What to produce -
Copy all lines of the listing that include the string "will".
___
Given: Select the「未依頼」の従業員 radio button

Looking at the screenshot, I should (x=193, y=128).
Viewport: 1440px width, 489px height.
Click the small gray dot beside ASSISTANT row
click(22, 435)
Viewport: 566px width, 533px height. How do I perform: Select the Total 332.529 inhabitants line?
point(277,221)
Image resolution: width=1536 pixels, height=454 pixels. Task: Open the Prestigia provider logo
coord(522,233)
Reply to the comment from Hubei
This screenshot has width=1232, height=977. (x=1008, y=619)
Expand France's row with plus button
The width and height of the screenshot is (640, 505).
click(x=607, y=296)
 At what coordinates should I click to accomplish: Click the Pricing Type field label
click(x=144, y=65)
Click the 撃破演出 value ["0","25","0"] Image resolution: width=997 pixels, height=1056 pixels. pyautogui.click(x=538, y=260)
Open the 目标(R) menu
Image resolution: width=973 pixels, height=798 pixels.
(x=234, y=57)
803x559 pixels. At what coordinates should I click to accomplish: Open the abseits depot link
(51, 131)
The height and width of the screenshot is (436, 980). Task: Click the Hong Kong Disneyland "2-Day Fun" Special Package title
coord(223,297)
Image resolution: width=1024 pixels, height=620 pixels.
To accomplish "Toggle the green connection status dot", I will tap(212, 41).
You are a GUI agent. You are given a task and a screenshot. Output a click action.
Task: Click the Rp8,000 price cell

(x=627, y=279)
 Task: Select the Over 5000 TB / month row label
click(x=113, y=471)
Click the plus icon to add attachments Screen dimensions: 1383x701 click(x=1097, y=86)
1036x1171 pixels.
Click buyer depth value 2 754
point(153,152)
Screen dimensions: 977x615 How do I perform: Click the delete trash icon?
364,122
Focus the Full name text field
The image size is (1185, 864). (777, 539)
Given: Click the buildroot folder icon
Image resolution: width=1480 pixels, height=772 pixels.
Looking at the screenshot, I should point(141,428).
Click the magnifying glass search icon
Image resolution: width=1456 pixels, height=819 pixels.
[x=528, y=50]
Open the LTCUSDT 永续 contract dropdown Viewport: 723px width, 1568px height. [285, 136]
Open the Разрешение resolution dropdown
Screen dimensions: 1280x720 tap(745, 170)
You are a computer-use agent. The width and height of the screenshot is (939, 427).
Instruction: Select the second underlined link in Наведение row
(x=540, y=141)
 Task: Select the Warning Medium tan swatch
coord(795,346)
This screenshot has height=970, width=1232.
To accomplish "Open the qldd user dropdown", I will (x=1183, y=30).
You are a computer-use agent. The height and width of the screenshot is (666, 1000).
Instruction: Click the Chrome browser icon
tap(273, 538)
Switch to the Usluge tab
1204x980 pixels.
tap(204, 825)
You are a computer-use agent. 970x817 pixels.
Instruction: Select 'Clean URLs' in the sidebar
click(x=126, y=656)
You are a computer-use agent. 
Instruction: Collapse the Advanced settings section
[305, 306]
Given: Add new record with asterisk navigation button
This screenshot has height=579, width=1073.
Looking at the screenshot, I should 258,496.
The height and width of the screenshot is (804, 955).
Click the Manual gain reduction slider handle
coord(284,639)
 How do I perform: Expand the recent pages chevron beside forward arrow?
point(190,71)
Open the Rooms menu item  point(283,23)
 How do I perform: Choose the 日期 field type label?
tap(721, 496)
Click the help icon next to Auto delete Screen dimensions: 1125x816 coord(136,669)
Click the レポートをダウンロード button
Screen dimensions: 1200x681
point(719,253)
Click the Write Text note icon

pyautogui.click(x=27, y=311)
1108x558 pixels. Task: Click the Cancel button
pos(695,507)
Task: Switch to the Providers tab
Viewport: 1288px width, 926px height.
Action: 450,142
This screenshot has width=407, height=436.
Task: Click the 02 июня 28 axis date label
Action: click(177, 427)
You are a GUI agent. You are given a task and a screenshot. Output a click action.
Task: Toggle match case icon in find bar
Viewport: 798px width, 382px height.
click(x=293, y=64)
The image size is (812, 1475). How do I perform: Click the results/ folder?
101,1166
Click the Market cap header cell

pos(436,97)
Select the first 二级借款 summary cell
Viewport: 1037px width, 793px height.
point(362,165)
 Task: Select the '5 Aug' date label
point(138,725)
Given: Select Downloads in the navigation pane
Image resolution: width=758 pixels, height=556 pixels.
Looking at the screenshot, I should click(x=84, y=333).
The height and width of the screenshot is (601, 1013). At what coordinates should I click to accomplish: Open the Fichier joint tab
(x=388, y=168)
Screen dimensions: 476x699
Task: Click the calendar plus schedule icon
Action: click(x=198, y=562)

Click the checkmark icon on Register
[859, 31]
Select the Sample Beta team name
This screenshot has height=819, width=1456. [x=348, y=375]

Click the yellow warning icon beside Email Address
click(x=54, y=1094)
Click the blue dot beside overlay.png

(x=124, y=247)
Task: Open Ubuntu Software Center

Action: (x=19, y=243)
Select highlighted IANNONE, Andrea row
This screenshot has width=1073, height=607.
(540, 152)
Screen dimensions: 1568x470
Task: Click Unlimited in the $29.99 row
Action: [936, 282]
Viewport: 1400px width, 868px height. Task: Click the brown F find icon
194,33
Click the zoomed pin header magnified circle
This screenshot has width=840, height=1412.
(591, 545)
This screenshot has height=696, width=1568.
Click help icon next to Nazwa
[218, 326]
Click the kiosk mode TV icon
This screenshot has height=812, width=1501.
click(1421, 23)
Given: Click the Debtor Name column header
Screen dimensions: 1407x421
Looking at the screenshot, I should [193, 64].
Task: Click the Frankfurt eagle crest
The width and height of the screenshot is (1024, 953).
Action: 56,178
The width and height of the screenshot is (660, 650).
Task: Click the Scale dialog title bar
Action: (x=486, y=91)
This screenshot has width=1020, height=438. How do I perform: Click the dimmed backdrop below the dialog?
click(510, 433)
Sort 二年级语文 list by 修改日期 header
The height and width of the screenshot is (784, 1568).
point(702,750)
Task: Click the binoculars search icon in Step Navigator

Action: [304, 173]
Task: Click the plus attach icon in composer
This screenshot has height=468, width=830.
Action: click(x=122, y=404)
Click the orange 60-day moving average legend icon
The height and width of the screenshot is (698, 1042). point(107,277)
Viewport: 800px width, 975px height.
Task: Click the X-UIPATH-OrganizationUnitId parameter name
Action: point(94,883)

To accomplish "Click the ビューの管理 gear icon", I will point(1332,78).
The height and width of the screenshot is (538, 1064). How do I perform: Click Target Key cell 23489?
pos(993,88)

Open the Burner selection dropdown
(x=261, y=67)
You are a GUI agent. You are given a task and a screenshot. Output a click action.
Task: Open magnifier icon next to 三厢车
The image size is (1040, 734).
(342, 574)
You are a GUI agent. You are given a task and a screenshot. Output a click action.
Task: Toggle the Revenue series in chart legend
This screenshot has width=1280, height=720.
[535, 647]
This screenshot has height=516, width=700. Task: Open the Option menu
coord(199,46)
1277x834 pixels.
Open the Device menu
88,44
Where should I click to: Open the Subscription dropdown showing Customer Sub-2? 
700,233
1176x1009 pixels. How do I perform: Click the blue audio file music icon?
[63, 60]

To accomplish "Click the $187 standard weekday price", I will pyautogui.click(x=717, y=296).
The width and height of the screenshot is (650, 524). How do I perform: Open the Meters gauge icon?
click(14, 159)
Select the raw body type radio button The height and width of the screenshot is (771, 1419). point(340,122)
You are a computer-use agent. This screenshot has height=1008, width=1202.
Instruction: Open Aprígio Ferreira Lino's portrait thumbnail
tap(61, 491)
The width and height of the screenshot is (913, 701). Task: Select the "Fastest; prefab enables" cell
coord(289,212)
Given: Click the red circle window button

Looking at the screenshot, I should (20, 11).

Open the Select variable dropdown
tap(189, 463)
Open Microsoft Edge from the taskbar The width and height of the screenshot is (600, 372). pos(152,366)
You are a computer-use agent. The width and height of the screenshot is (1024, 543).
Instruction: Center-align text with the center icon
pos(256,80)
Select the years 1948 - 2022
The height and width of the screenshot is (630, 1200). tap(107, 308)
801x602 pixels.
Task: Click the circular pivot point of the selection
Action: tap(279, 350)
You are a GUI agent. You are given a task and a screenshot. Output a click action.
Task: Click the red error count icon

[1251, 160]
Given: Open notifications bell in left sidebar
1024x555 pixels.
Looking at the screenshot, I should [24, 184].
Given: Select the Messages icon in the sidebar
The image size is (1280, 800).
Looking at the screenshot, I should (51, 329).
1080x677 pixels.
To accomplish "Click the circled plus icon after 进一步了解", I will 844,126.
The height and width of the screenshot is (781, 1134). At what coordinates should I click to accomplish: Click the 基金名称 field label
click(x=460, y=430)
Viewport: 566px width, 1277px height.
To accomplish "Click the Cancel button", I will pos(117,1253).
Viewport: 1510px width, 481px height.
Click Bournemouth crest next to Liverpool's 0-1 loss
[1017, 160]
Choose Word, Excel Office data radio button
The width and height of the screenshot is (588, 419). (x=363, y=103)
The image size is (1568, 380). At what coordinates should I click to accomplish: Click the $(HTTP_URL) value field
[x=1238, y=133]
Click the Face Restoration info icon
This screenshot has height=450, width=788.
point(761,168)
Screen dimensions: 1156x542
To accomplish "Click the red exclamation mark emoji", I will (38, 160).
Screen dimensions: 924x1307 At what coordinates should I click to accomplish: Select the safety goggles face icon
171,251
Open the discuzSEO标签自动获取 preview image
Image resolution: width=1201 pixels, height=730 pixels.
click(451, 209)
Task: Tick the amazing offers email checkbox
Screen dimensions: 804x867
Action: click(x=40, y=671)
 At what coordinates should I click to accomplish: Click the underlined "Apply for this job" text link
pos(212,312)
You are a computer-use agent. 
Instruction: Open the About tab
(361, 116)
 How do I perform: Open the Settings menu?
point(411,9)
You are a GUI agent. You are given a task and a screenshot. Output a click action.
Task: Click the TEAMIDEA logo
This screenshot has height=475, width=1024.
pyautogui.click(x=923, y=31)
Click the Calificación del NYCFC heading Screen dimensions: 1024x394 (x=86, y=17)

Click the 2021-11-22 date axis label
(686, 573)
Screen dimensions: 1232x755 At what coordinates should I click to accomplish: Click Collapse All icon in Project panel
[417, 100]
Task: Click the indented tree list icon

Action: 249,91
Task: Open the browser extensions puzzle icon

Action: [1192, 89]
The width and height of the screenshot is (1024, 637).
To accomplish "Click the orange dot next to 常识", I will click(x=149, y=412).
___
Written solution -
To accomplish "Toggle the green connection status dot", I will tap(212, 41).
To accomplish "Open the qldd user dropdown", I will (x=1183, y=30).
To accomplish "Click the ビューの管理 gear icon", I will point(1332,78).
To accomplish "Click the $187 standard weekday price", I will pyautogui.click(x=717, y=296).
To accomplish "Click the circled plus icon after 进一步了解", I will 844,126.
To accomplish "Click the Cancel button", I will pos(117,1253).
To accomplish "Click the red exclamation mark emoji", I will (38, 160).
To accomplish "Click the orange dot next to 常识", I will click(x=149, y=412).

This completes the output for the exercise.